Appelez ces phrases "infox", "hoax", "fake news" ou "contre-vérités", mais le résultat est le même : des informations erronées qui circulent à la vitesse de l'éclair sur les réseaux sociaux et dans les conversations de comptoir. Et les énergies renouvelables sont souvent au centre de l'attention, en cette période d'urgente transition écologique. L'Agence de l'environnement et de la maîtrise de l'énergie (Ademe) a donc décidé de faire œuvre de pédagogie pour démentir quelques-unes de ces idées reçues. David Marchal, le directeur adjoint Production & Energies durables, explique : "Il existe de multiples filières pour produire de l'électricité, du biogaz, de la chaleur… Elles sont porteuses d'enjeux mais critiquées. Pourtant éolien et méthanisation par exemple seront indispensables à la transition énergétique".
Les éoliennes, des usines à gaz ?
L'Ademe répond succinctement mais précisément à certaines affirmations inexactes, telle : "En fin de vie, les éoliennes ne sont pas recyclables". Le responsable affirme : "Dans l'éolien terrestre, la durée de vie des machines est de 20 ans. En France, où les premières installations ont eu lieu au début des années 2000, cela concerne quelques dizaines de machines. Le flux sortant est donc faible, alors qu'en Allemagne, il est aujourd'hui de 1.000 machines par an". Le parc français, plus récent et moins développé, s'élève aujourd'hui à un peu moins de 7.000 turbines installées sur le territoire. David Marchal n'est pas inquiet : la France pourra bénéficier de l'expérience de ses voisins européens sur cette question, confrontés plus tôt que nous à la problématique de la fin de vie des engins. La législation française oblige l'exploitant à déposer une garantie financière couvrant la déconstruction du site, à hauteur de 50.000 € par éolienne, un montant jugé faible par certains opposants. "Mais les machines sont constituées majoritairement d'acier, de béton et de cuivre, à hauteur de 90-95 % de leur masse. Des matériaux qui se recyclent et se réutilisent très bien, y compris le béton des fondations", assure l'expert. Le démontage pourrait ainsi se transformer en chasse aux composants et matières affichant une certaine valeur et, de ce fait, des revenus.
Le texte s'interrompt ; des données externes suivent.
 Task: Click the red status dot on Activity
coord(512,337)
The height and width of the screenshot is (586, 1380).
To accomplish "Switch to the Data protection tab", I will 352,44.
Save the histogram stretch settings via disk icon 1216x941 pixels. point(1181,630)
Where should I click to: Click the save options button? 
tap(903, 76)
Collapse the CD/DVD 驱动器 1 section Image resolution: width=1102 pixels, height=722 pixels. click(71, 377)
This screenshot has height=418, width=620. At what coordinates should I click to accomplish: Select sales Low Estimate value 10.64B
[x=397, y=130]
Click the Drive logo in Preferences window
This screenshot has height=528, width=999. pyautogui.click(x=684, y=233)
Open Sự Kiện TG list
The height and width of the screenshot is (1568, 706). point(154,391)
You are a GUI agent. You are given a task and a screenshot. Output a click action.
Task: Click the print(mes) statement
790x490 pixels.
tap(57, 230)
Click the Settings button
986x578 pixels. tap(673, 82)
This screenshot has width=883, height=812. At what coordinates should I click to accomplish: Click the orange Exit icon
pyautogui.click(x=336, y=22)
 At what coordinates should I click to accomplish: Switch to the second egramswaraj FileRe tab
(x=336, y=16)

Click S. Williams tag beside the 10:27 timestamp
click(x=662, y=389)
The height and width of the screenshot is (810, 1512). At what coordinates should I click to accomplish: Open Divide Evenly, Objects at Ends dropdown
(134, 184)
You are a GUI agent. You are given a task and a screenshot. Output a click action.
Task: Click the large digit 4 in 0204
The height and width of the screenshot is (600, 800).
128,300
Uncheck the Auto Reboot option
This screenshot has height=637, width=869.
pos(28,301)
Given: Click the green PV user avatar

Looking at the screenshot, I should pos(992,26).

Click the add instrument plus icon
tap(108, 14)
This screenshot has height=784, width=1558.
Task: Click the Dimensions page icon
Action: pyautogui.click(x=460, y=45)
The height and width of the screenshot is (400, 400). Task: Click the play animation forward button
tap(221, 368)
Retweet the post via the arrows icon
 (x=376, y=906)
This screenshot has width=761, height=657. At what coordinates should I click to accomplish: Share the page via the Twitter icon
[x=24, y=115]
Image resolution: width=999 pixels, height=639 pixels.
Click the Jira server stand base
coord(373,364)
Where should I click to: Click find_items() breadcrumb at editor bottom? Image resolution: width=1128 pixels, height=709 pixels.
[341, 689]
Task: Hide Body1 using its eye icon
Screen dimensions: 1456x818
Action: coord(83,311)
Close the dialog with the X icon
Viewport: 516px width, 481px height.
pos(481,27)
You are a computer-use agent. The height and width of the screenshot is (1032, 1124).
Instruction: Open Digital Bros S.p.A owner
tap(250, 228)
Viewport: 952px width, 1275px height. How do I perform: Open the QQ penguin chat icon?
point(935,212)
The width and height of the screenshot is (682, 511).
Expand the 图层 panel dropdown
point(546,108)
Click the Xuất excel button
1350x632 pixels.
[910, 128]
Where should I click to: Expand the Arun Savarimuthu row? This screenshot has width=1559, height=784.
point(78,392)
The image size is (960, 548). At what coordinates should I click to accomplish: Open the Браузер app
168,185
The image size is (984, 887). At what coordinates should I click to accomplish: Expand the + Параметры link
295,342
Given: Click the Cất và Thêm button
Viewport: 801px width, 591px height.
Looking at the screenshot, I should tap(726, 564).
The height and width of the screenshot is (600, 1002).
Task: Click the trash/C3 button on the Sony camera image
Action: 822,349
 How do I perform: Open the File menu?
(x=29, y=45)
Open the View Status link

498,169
"Que reste-t-il ? Les pales en résine et fibres de verre ou de carbone d'un côté, et les aimants permanents de l'autre", énumère David Marchal. Les pales, qui pèsent 10 tonnes pièce, sont valorisées de façon énergétique en Allemagne, où elles servent de carburant dans les cimenteries. "La voie existe donc, et elle est industrialisable en France, même si elle n'est pas optimale", reconnait-il. D'où un effort de R&D dans des projets de recyclage des composites ou de développement de résines alternatives, thermoplastiques, recyclables. Sur la question des terres rares, retrouvées dans les aimants permanents, le directeur adjoint répond : "Le problème se posera davantage dans l'éolien offshore que dans l'éolien terrestre. Mais il faut mettre en parallèle la quantité de 70 tonnes de néodyme retrouvées dans les éoliennes françaises des 32.000 tonnes annuelles de demande mondiale, principalement pour la micro-électronique ou l'automobile". D'autant que, là aussi, beaucoup d'efforts sont entrepris en R&D pour mettre au point des turbines utilisant moins de terres rares ou pour parvenir à les recycler efficacement. "Nous avons presque 20 ans pour développer des solutions industrielles. Les volumes, aujourd'hui, sont trop faibles pour être économiquement pertinents mais ils seront suffisants à partir de 2025", estime-t-il.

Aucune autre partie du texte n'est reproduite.